Tout ce qui se passe en Israël en ce moment – les manifestants, la lutte contre la police, ce projet de loi controversé sur la réforme judiciaire que Netanyahu tente de faire adopter – relève de thèmes et d’idées très présents dans le documentaire Navalny.
En réalité, Navalny ne s’adresse pas seulement au peuple russe, mais au monde entier. C’est précisément là où la démocratie est en danger qu’il faut voir ce film.
Je pense que c’est particulièrement évident en Israël aujourd’hui. J’ai été très déçu et inquiet lorsque Netanyahu a repris les rênes du pouvoir. Pour moi, c’est comme le jour où Trump a été élu. Ceux avec lesquels il a choisi de former un gouvernement sont des gens très, très dangereux qui ne devraient pas occuper des postes de pouvoir et d’influence. J’applaudis et je soutiens tous les manifestants qui descendent dans la rue s’opposer au projet de loi de réforme judiciaire, ô combien dangereux et corrosif. Il doit être purement et simplement retiré.
Avez-vous l’impression d’avoir tiré des leçons sur la résistance à l’autoritarisme ? Quelles pourraient-elles être ?
À titre personnel, je ne prends rien pour acquis. Il est très facile de tenir pour acquises les valeurs et vertus avec lesquelles nous [Canadiens et Américains] avons grandi. Il faut se garder de les considérer comme des acquis, et au contraire apprécier la démocratie et prendre conscience que l’érosion démocratique peut se faire par petites touches impressionnistes, qui peuvent facilement passer inaperçues. Je crois que tout le monde doit contribuer au débat public. Par de petites actions, comme le vote, ou des actions plus importantes, comme le fait de descendre dans la rue, à Tel Aviv, pour manifester contre cet épouvantable gouvernement de droite.

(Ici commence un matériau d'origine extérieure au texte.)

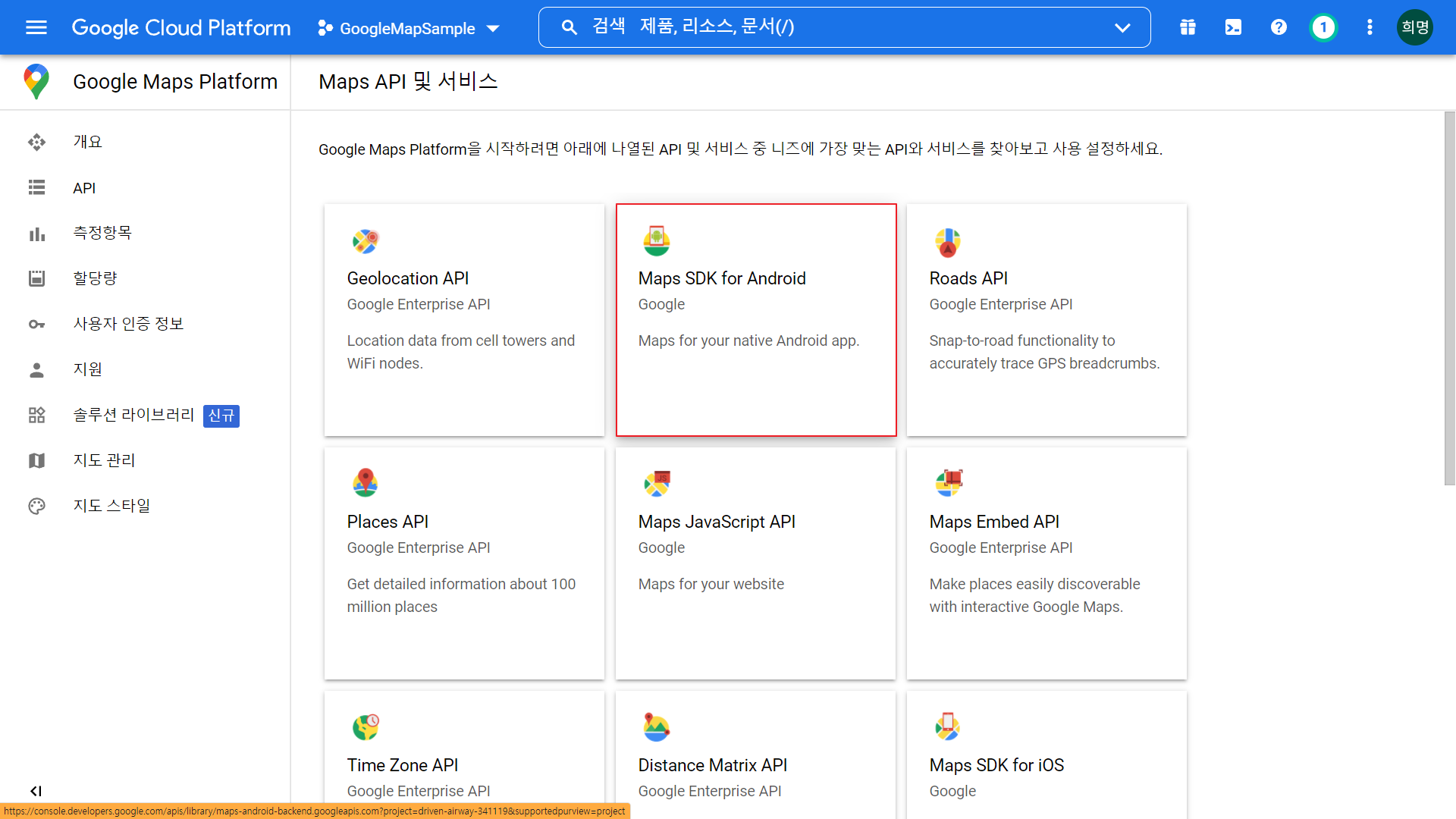Open the 지도 스타일 sidebar item
Screen dimensions: 1456x819
111,506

Vous avez parlé de la manière dont Navalny utilisait l’humour comme tactique de résistance.
Je crois que l’une des compétences majeures de Navalny est sa maîtrise des médias et sa capacité à tirer parti des réseaux sociaux contemporains pour diffuser son message politique : YouTube, Instagram, Twitter. Ce que j’apprécie vraiment en tant que Juif, c’est sa capacité à utiliser l’humour comme une arme. Navalny incarne à la perfection cette qualité, à mes yeux on ne peut plus juive, qui permet de transformer les pires traumatismes et difficultés en humour et en rires. Je suis persuadé que c’est aussi l’une des raisons pour lesquelles il est tellement suivi. Il ne se contente pas de mener ces enquêtes sèches sur la corruption. Il y apporte cet aspect décalé qui est nouveau, rafraîchissant et motivant.

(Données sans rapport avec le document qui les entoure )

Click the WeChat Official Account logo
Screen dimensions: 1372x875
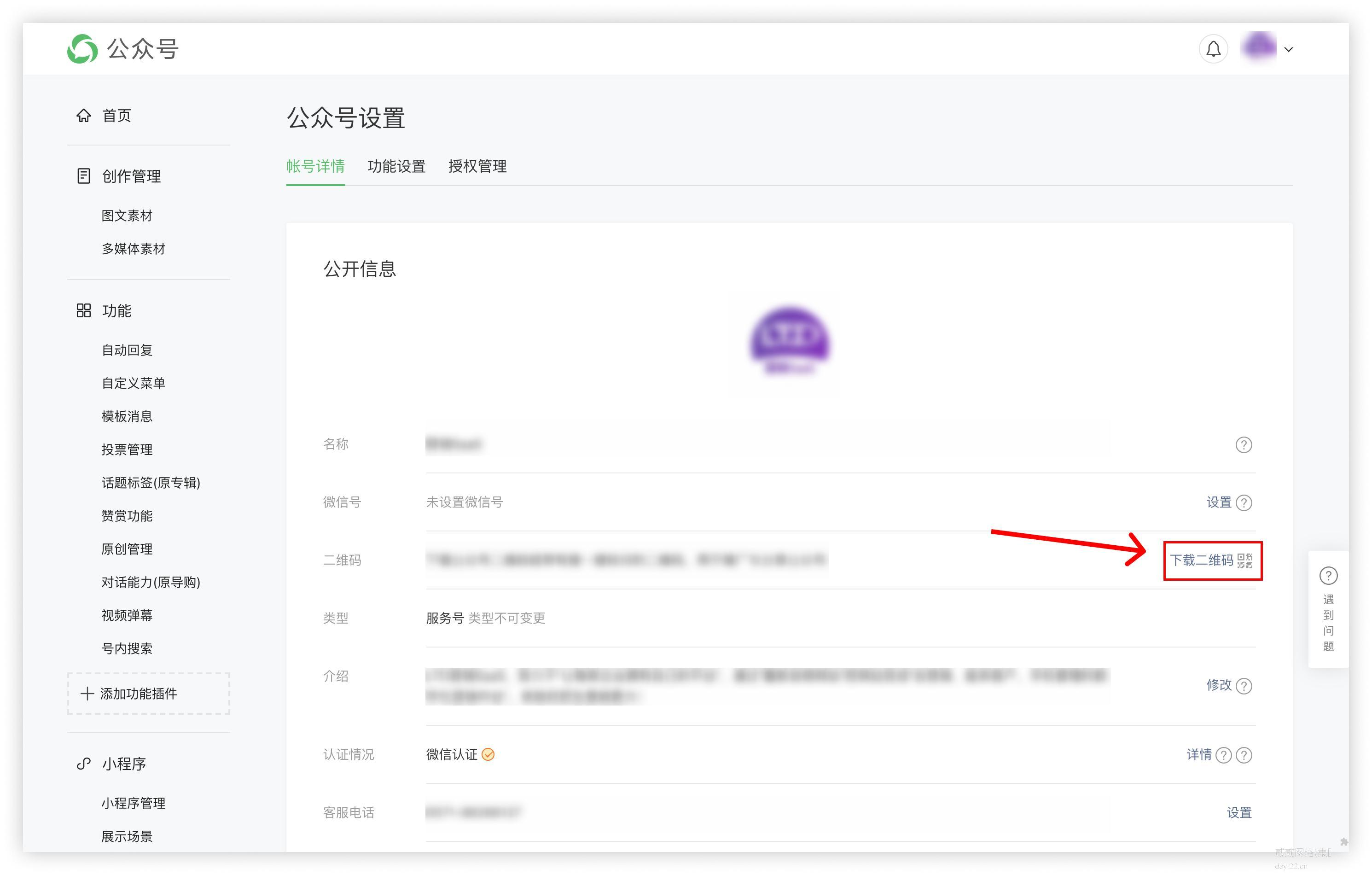(82, 49)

Je pense que le film a du succès parce qu’il y a aussi cette part de comédie. L’histoire est évidemment très intense, mais on ne peut s’empêcher de rire parce qu’il est vraiment très drôle, et qu’il vous donne quelque part la permission de le faire. Cela me fait penser à tous ces gens que je connais, qui ont traversé de dures épreuves. Cela me rappelle particulièrement mon grand-père. On peut en rire ou en pleurer, alors autant en rire. Je pense que c’est ce que Navalny pense.